Endurance training

Endurance training is the act of exercising to increase endurance. The term endurance training generally refers to training the aerobic system as opposed to the anaerobic system. The need for endurance in sports is often predicated as the need of cardiovascular and simple muscular endurance, but the issue of endurance is far more complex. Endurance can be divided into two categories including: general endurance and specific endurance. It can be shown that endurance in sport is closely tied to the execution of skill and technique. A well conditioned athlete can be defined as, the athlete who executes his or her technique consistently and effectively with the least effort. Key for measuring endurance are heart rate, power in cycling and pace in running.

Physiological effects

Fundamental for endurance training is supercompensation. Supercompensation describes the adaptation of muscles on a previous stimulus over time.
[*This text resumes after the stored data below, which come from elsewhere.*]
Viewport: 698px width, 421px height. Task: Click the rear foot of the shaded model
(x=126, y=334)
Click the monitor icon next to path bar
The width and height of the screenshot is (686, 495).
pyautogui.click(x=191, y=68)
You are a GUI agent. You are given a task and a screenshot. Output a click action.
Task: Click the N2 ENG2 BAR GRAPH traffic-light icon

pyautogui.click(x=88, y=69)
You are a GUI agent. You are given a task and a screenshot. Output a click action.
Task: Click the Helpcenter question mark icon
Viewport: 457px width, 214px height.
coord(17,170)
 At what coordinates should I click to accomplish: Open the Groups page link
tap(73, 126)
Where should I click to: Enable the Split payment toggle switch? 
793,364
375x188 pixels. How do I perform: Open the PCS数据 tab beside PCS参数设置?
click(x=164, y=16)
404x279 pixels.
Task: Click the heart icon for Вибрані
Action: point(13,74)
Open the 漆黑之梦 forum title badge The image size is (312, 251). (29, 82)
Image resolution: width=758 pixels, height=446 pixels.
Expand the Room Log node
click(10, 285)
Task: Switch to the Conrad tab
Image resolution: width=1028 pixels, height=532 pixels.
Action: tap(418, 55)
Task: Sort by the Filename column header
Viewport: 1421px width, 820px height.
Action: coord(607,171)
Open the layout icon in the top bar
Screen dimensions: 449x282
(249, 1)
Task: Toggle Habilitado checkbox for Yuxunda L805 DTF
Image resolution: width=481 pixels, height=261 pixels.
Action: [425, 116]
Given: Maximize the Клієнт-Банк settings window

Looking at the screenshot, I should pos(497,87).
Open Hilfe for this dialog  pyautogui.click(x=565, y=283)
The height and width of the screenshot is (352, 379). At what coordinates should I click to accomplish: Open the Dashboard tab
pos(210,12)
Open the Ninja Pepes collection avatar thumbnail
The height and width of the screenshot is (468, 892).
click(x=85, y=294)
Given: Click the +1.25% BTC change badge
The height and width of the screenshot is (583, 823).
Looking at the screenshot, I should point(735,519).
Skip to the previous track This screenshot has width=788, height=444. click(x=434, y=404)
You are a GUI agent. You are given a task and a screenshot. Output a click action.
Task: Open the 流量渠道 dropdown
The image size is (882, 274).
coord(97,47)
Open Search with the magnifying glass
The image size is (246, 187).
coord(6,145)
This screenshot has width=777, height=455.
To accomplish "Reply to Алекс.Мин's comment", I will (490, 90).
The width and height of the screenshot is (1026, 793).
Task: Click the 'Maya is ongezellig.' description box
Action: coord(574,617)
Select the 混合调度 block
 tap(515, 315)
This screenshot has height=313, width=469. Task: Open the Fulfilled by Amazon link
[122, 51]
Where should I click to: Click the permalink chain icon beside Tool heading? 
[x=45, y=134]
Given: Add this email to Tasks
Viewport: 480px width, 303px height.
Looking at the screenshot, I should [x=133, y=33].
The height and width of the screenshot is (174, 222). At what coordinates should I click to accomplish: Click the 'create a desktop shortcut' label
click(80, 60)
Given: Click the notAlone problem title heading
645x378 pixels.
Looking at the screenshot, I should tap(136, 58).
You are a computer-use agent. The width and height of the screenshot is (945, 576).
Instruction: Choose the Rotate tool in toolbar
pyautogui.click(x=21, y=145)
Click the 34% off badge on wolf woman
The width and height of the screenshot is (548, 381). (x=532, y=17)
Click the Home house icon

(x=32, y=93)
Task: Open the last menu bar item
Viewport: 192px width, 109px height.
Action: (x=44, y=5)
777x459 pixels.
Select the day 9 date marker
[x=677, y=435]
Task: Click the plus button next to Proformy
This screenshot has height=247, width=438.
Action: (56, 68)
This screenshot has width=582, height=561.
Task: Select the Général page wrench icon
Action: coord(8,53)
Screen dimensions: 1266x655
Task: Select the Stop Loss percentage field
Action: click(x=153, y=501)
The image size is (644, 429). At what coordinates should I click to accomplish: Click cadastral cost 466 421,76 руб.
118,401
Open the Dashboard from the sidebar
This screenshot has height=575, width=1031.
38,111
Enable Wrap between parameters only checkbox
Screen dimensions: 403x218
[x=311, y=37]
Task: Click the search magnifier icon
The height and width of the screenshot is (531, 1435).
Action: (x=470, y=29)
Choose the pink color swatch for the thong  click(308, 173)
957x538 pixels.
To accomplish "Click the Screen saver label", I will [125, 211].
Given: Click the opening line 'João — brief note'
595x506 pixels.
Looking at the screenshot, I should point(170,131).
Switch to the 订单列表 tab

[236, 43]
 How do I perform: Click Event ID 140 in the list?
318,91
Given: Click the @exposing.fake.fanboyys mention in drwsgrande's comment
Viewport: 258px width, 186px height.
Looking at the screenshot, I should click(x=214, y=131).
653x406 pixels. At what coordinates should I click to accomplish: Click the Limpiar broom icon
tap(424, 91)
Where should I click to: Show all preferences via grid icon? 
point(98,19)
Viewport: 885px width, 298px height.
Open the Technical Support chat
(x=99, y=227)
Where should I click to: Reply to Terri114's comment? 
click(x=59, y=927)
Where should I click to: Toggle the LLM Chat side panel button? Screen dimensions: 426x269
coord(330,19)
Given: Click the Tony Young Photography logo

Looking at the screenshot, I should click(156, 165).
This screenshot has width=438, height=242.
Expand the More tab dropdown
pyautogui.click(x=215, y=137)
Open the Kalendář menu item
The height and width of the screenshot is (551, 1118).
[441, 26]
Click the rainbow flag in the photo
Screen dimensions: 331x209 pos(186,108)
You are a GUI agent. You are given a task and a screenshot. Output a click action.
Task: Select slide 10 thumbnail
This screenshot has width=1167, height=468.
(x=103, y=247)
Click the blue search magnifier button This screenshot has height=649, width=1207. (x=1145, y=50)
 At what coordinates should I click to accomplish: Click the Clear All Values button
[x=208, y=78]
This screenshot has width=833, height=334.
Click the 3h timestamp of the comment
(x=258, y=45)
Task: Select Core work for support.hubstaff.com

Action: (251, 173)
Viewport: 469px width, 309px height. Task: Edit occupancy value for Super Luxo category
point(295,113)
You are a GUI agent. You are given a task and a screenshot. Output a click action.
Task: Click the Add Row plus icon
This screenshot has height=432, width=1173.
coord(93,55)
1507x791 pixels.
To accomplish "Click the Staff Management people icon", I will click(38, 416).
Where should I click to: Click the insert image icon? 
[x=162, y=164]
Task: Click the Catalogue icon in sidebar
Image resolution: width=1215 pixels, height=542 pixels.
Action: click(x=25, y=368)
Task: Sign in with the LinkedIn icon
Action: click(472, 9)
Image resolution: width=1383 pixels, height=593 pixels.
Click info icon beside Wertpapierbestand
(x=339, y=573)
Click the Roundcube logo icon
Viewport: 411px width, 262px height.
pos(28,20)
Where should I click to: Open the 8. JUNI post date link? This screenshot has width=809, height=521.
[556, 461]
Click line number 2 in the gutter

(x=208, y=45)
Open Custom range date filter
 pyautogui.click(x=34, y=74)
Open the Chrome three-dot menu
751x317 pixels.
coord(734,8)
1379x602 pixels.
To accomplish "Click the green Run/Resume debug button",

Long-term endurance training induces many physiological adaptations both centrally and peripherally mediated. Central cardiovascular adaptations include decreased heart rate, increased stroke volume of the heart, increased blood plasma, without any major changes in red blood cell count, which reduces blood viscosity and increased cardiac output as well as total mitochondrial volume in the muscle fibers used in the training (i.e. the thigh muscles in runners will have more mitochondria than the thigh muscles of swimmers). Changes of the hormonal regulation can be observed. Endogenous insulin secretion is increased, as well as the insulin sensitivity of muscle cells raises and glucose tolerance raises. Moderate sporting activity strengthens the immune system and reduces proneness to infection.

Endurance training primarily work the slow twitch (type 1) fibers and develop such fibers in their efficiency and resistance to fatigue. Catabolism also improves increasing the athletes capacity to use fat and glycogen stores as an energy source. These metabolic processes are known as glycogenolysis, glycolysis and lipolysis. There is higher efficiency in oxygen transport and distribution. In recent years it has been recognized that oxidative enzymes such as succinate dehydrogenase (SDH) that enable mitochondria to break down nutrients to form ATP increase by 2.5 times in well trained endurance athletes In addition to SDH, myoglobin increases by 75-80% in well trained endurance athletes.

Methods and training plans

Systematic training is the key for good results. Common methods for training include periodization, intervals, hard easy, long slow distance, and in recent years high-intensity interval training.

Risks of excessive endurance training

The potential for negative health effects from long-term, high-volume endurance training have begun to emerge in the scientific literature in recent years. The known risks are primarily associated with training for and participation in extreme endurance events, and affect the cardiovascular system through adverse structural remodeling of the heart and the associated arteries, with heart-rhythm abnormalities perhaps being the most common resulting symptom. Endurance exercise can also reduce testosterone levels.